RUU Kepolisian Pemerintah Inggris Kalah di Parlemen
Hak untuk berkumpul, untuk mendemonstrasikan, untuk didengar. Sebuah pilar demokrasi. Berpotensi di bawah ancaman dalam undang-undang pemerintah Inggris yang diusulkan yang memberi polisi kekuatan baru.
Dan inilah mengapa itu penting, wanita dianiaya dan diborgol karena menghadiri acara jaga damai yang diadakan tahun lalu, setelah pembunuhan Sarah Everard yang berusia 33 tahun di tangan seorang petugas polisi.
Setelah aksi akhir pekan nasional di seluruh Inggris terhadap undang-undang baru yang diusulkan yang akan memberi polisi kekuatan ekstra untuk mengekang protes, majelis tinggi parlemen negara itu telah memperkenalkan beberapa amandemen terhadapnya. Sementara para juru kampanye menyambut baik perubahan tersebut, mereka masih menganggap undang-undang yang diusulkan sebagai serangan terhadap kebebasan sipil mereka dan menyerukan agar undang-undang tersebut dibuang.
Sementara pemerintah konservatif mengklaim RUU itu ditujukan untuk secara proaktif mencegah kekacauan dan gangguan, yang disebabkan misalnya oleh orang-orang yang menempelkan diri ke jalan raya, para pengkritiknya mengatakan, ini bukan tentang hukum dan ketertiban, tetapi tentang mengambil hak mereka untuk protes.
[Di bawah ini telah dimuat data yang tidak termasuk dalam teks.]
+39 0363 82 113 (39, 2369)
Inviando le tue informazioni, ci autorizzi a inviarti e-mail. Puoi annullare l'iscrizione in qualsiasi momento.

Undang-undang yang diusulkan dengan cepat didorong melalui House of Commons tahun lalu. Minggu ini, itu diajukan untuk debat di majelis tinggi parlemen Inggris di tengah teriakan KILL the BILL dari pemrotes pemukulan drum yang membentuk latar belakang emotif di luar badan legislatif. Apa yang terjadi kemudian adalah beberapa amandemen yang dibuat untuk undang-undang yang diusulkan yang mengecewakan pemerintah.
Para pegiat mengatakan kekalahan parlemen karena orang-orang turun ke jalan dan meningkatkan alarm tentang otoritarianisme pemerintah yang berkembang. Mereka mengatakan, sekarang saatnya untuk membangun gerakan dan membunuh RUU kontroversial untuk selamanya.